Il y a une semaine, nous avons rencontré des Autochtones de la Colombie-Britannique qui sont très mécontents du plan parce qu'il permettra aux plus riches d'acheter le plus grand nombre de permis ou d'acheter les permis d'autres pêcheurs. La valeur de ces permis a augmenté de 500 p. 100 depuis un mois à peu près.

Comment peut-on faire comprendre au ministère des Pêches que le dossier de la pêche ne se limite pas à des considérations économiques? Les Autochtones de la côte se sont vu octroyer des réserves après le traité de 1871. Le signataire du traité a dit à l'époque que comme ils obtiennent leur nourriture de la mer ils n'ont pas besoin d'un grand territoire.

C'est ce qui autorise la Weyerhaeuser et la MacMillan Bloedel à abattre tous les arbres et à polluer les ruisseaux à saumon. Ce sont les moyens de subsistance des Autochtones qui sont en train de disparaître. J'aimerais savoir ce que vous en pensez.

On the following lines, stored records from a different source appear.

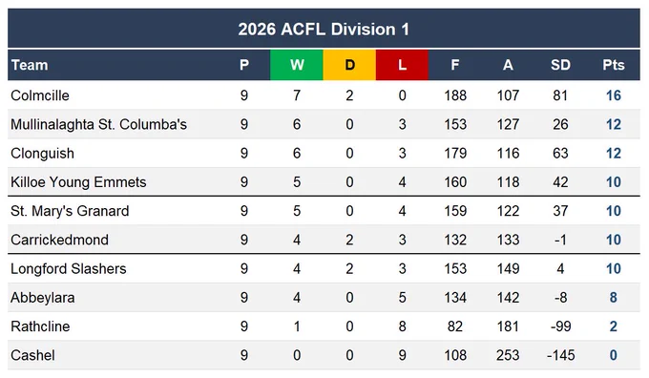Screen dimensions: 649x378
Task: Click the Cashel team name
Action: point(32,356)
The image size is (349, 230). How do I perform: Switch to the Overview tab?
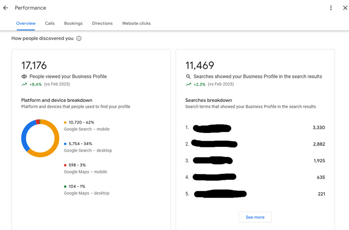click(x=26, y=23)
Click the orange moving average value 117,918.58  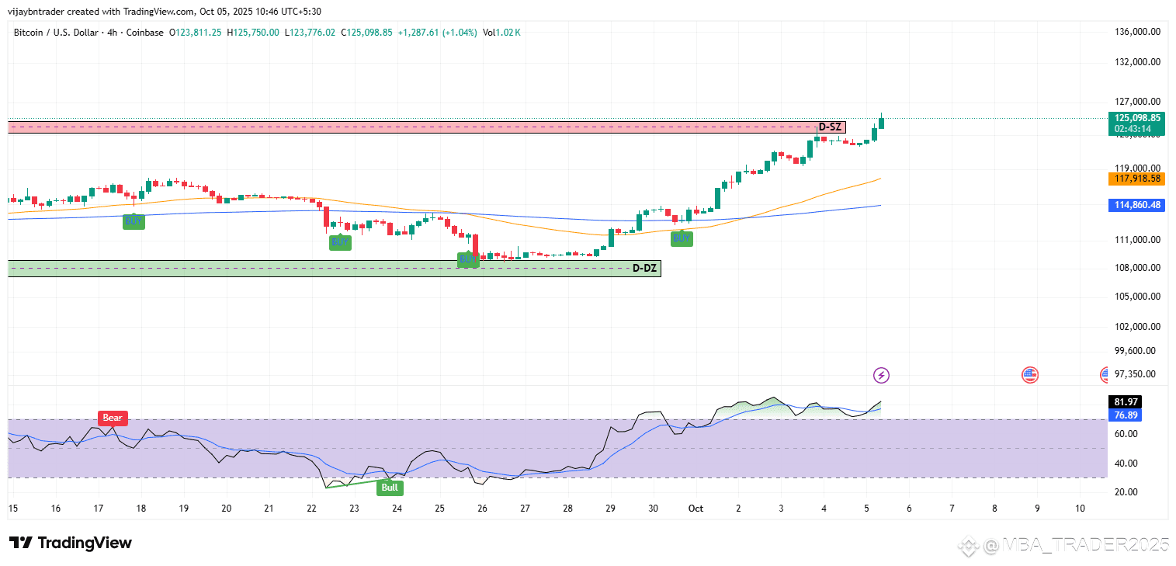(x=1137, y=179)
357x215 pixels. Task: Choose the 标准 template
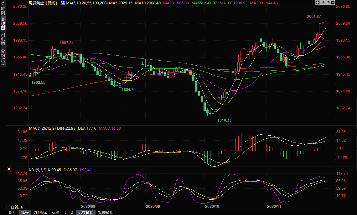(x=55, y=213)
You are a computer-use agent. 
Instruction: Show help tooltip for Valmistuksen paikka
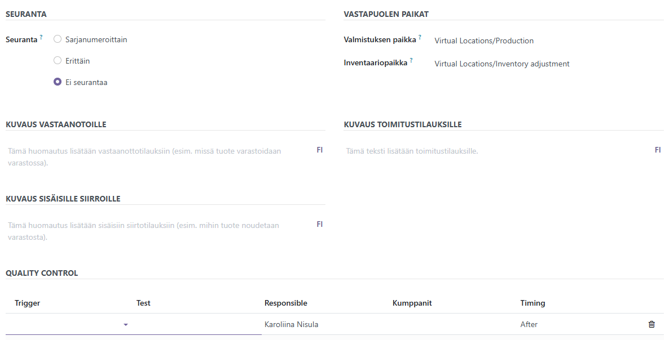(420, 37)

M. Irwin: Tout d'abord, en ce qui concerne la Loi sur les Indiens, je voulais la réviser sans y consacrer trop de temps ou d'argent et sans en faire grand cas, pour éviter que la population ne pense que c'est tout ce que nous voulons faire. Nous organisons beaucoup de tables rondes sur le droit inhérent et nous travaillons beaucoup à la conclusion de traités en Colombie-Britannique.

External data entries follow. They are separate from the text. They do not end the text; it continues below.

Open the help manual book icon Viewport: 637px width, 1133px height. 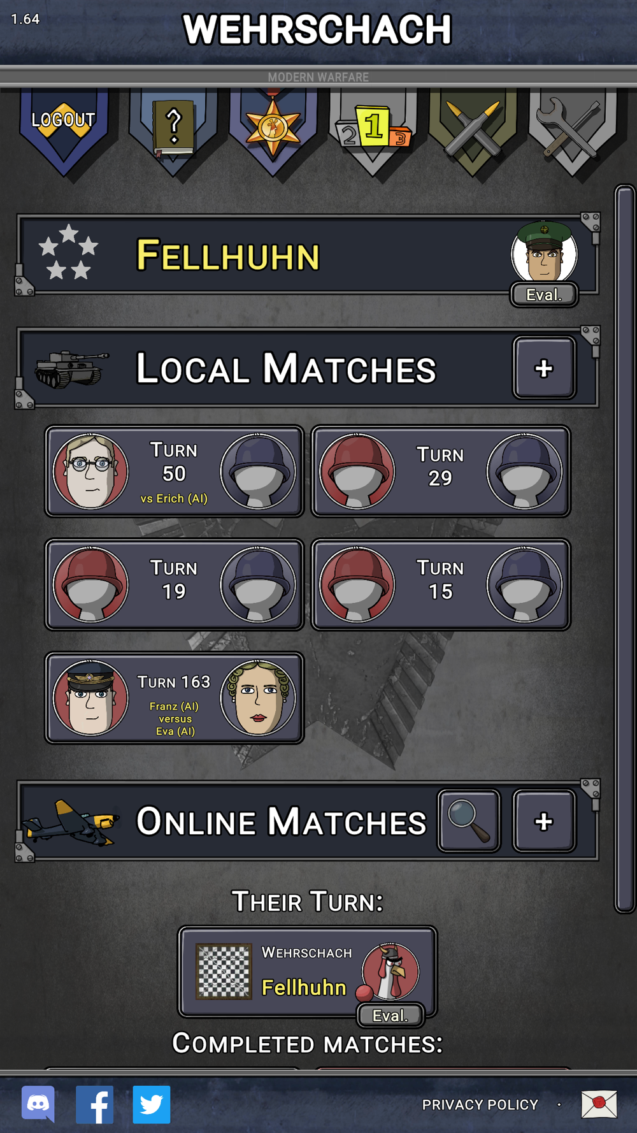(173, 131)
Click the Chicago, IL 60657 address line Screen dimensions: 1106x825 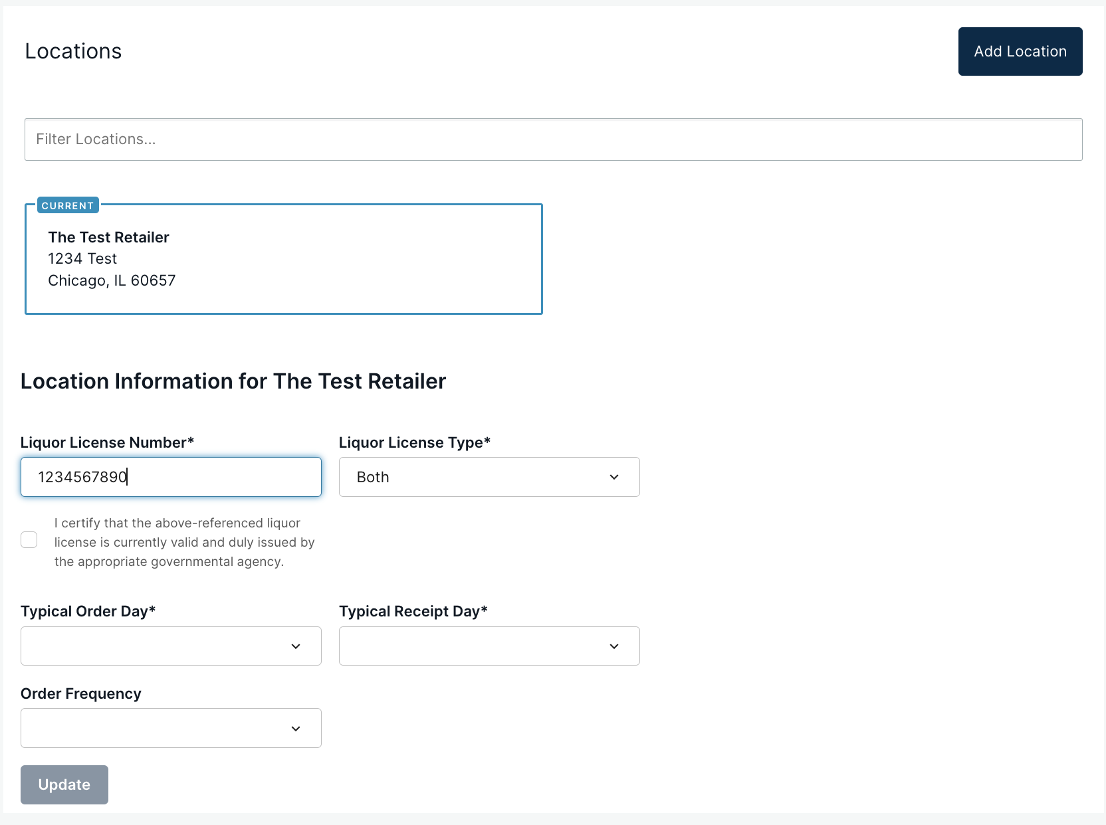pyautogui.click(x=112, y=280)
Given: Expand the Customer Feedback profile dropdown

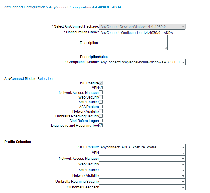Looking at the screenshot, I should tap(142, 187).
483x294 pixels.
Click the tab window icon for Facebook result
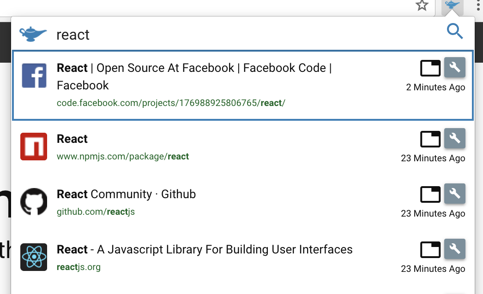click(430, 68)
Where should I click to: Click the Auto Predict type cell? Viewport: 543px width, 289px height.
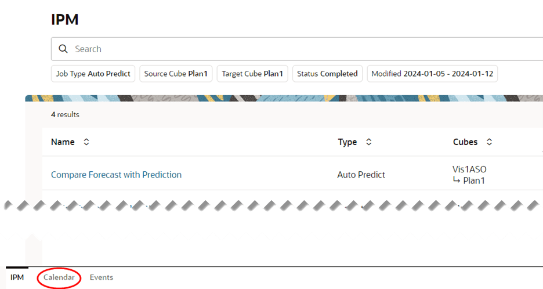361,175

Il y a environ un an, nous avons envoyé une lettre à tous les chefs de tribus. Nous en avons envoyé 608 pour leur demander de nous faire part de leurs doléances à propos de la loi.

Nous avons reçu les réponses. Nous les avons compilées et avons renvoyé le tout aux chefs. Certains y ont vu des choses auxquelles ils n'avaient pas pensé. Ils voulaient ces changements eux aussi.

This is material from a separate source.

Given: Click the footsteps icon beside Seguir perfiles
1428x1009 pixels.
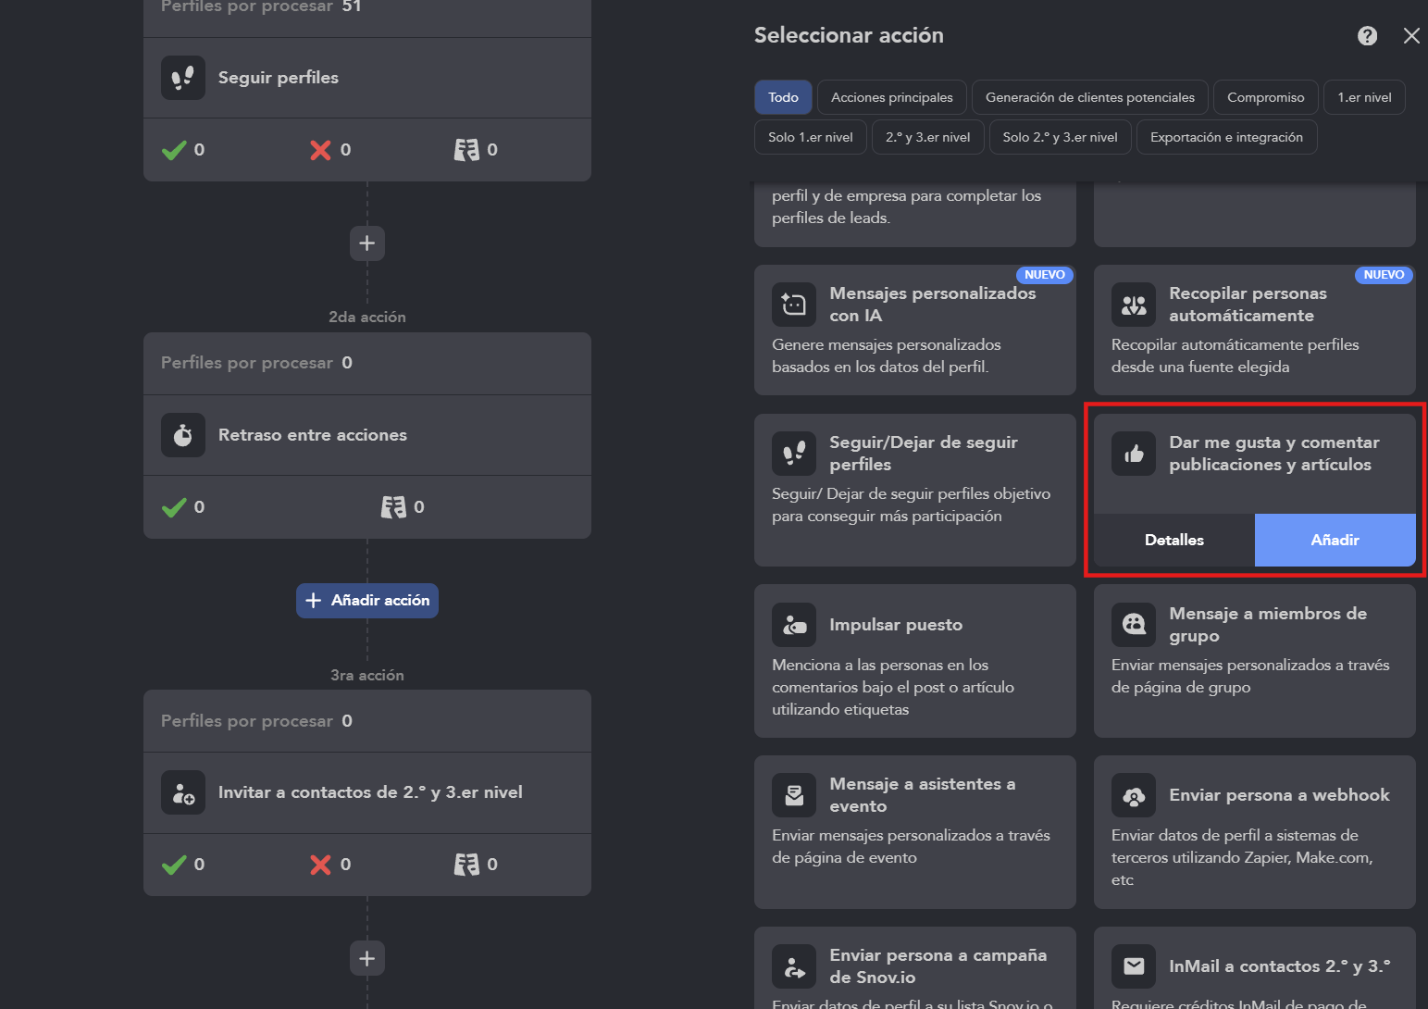Looking at the screenshot, I should coord(183,78).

Ils nous ont répondu une autre fois, et cela va nous revenir.

À l'automne, je vais présenter les changements qu'ils demandent sous forme de projet de loi à la Chambre et ici au comité. Nous allons venir ici. Je ne dis pas que c'est tout ce que nous allons faire, mais c'est ici que j'ai vraiment besoin de l'aide du comité.

En tout cas, nous avons une base. Vous n'allez pas passer les dix prochaines années seulement à discuter du problème. Vous aurez un point de départ qui énonce le point de vue d'un grand nombre de chefs. Vous pourrez compter sur toute l'information. Ensuite, vous pourrez tenir vos audiences et moduler le tout à votre convenance.

L'aboutissement des travaux du comité sera essentiellement ce que nous allons présenter à la Chambre. Je pense que c'est une façon efficace, peu coûteuse et consensuelle de réviser la Loi sur les Indiens. J'avais oublié de le dire, mais c'est important.

Quant à savoir si les ministère des Affaires indiennes n'aura plus d'utilité, il faudra sans doute toujours un groupe pour s'occuper de la négociation. J'ignore si ce sera au ministère des Finances ou à celui de la Justice, mais il devra exister quelque part. À une certaine époque, le ministère comptait7 000 employés. Il en avait 3 700 lorsque j'ai pris sa direction, et il en a 3 300 aujourd'hui. L'effectif sera de 3 000 ou moins sans doute dans deux ou trois ans. Il rapetisse donc lentement.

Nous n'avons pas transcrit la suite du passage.